An all-in-one inferencing and training WebUI for StyleTTS. The intended compatbility is meant for Windows, but should still work with a little bit of modification for WSL or Linux.
StyleTTS actually trains nicer in WSL than windows, so I might add compatibiltiy here sometime in the future
✔️ Inferencing/Generation Tab with ability to choose between different trained models
✔️ Dataset prepration using Whisperx
✔️ Training tab with tensorboard monitoring available
There is no Linux or Mac set-up at the moment. However, I think the set-up on linux isn't too convoluted as it doesn't require any code modifications, just installation modifications. I believe you do not need to uninstall and reinstall torch and then the back slashes should be replaced with forward slashes in the commands below.
Is available for Youtube Channel Members at the Supporter (Package) level: https://www.youtube.com/channel/UCwNdsF7ZXOlrTKhSoGJPnlQ/join
Minimum Requirements
- Nvidia Graphics Card (12GB VRAM is the minimum recommendation for training at a decent speed, 8GB possible though, albeit very slow. See below troubleshooting for more information)
- Windows 10/11
- After downloading the zip file, unzip it.
- Launch the webui with launch_webui.bat
Prerequisites
- Python 3.11: https://www.python.org/downloads/release/python-3119/
- git cmd tool: https://git-scm.com/
- vscode or some other IDE (optional)
- Nvidia Graphics Card (12GB VRAM is the minimum recommendation for training at a decent speed, 8GB possible though, albeit very slow. See below troubleshooting for more information)

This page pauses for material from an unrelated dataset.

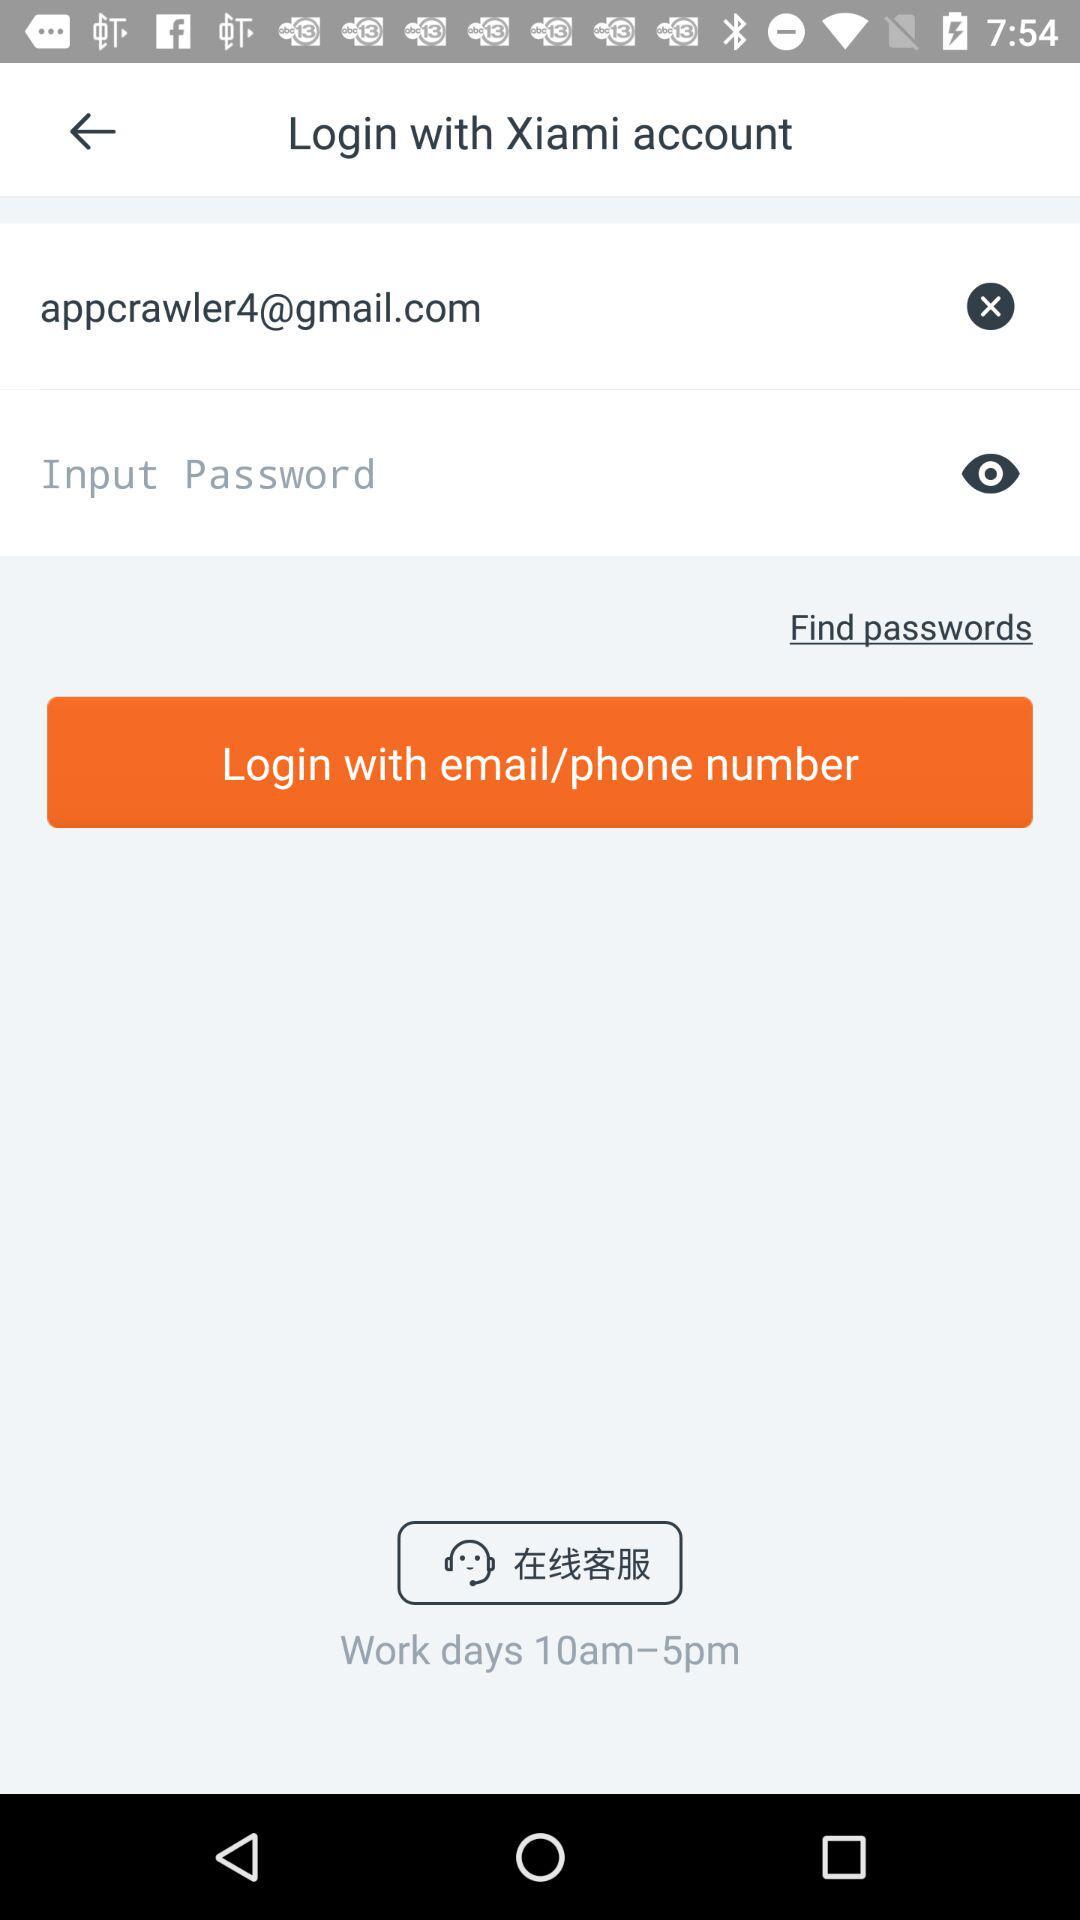 The height and width of the screenshot is (1920, 1080). I want to click on the arrow_backward icon, so click(101, 139).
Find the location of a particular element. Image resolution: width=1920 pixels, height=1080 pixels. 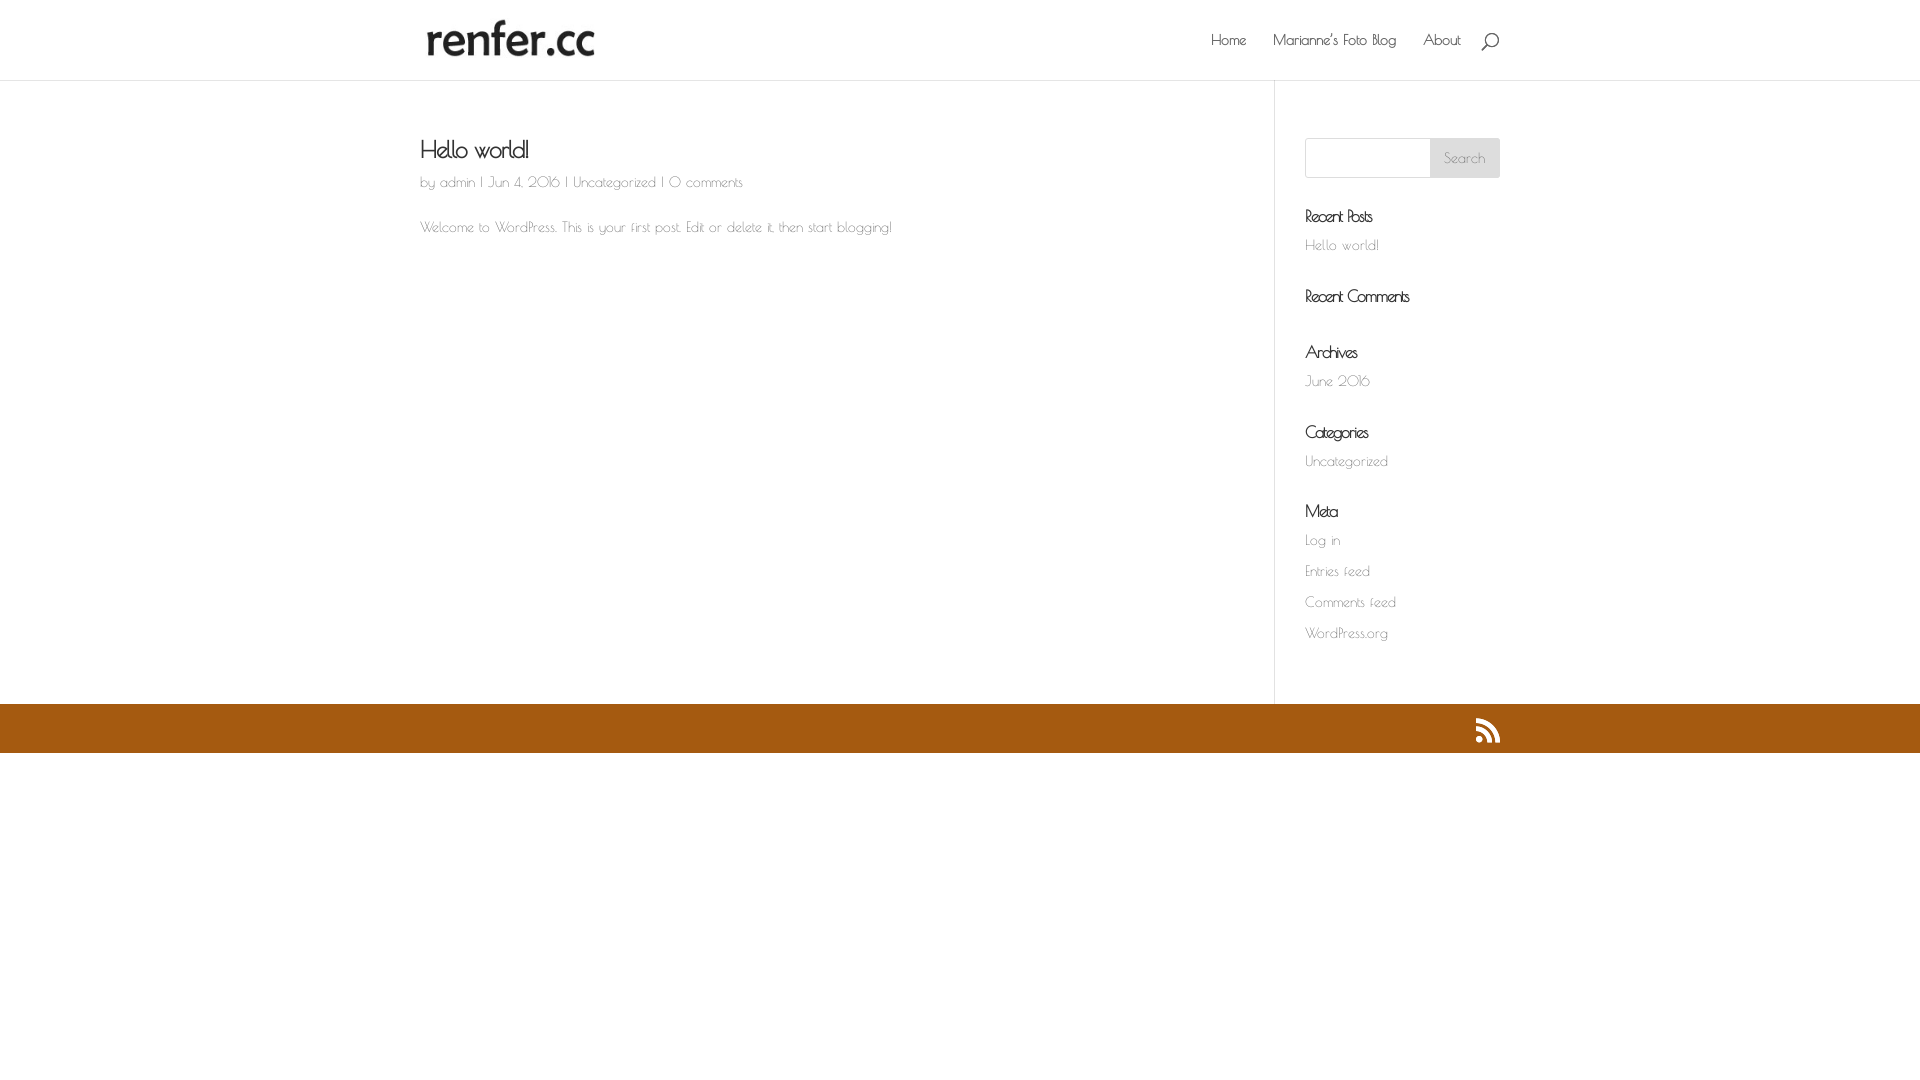

'About' is located at coordinates (1441, 55).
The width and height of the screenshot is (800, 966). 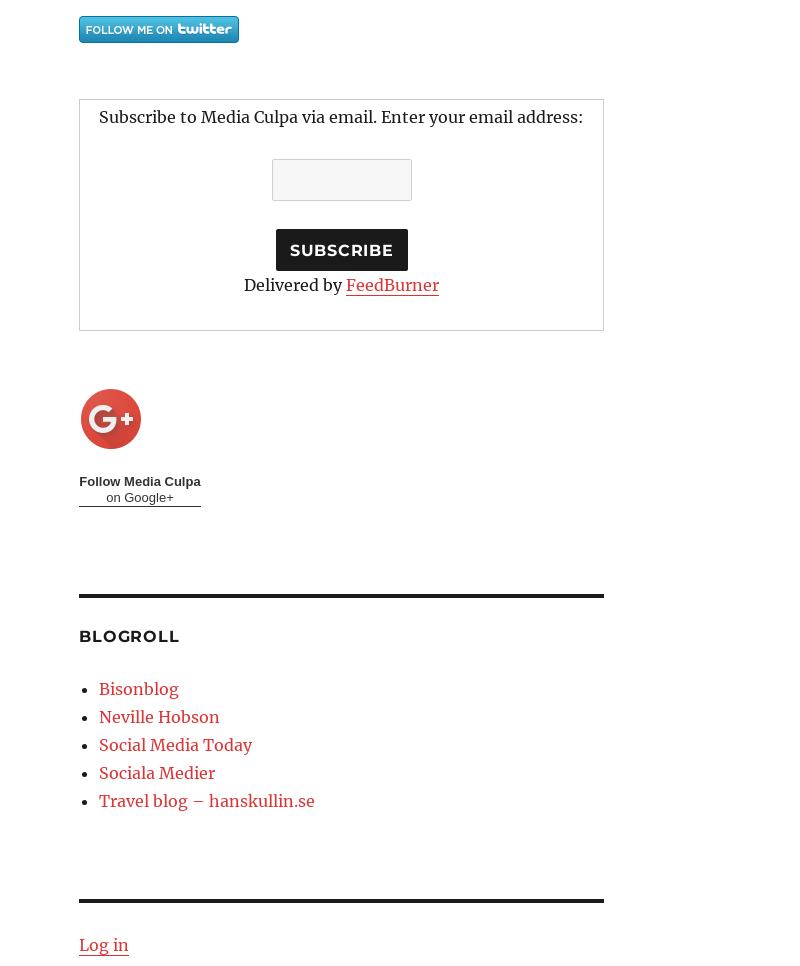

- Microsoft build tools, follow: https://stackoverflow.com/questions/64261546/how-to-solve-error-microsoft-visual-c-14-0-or-greater-is-required-when-inst/64262038#64262038
- Clone the repository
git clone https://github.com/JarodMica/StyleTTS-WebUI.git
- Navigate into the repo
cd .\StyleTTS-WebUI\
- Setup a virtual environement, specifying python 3.11
py -3.11 -m venv venv
- Activate venv. If you've never run venv before on windows powershell, you will need to change ExecutionPolicy to RemoteSigned
.\venv\Scripts\activate
- Run the requirements.txt (Before this, make sure you have microsoft build tools installed, else, it will fail for some packages)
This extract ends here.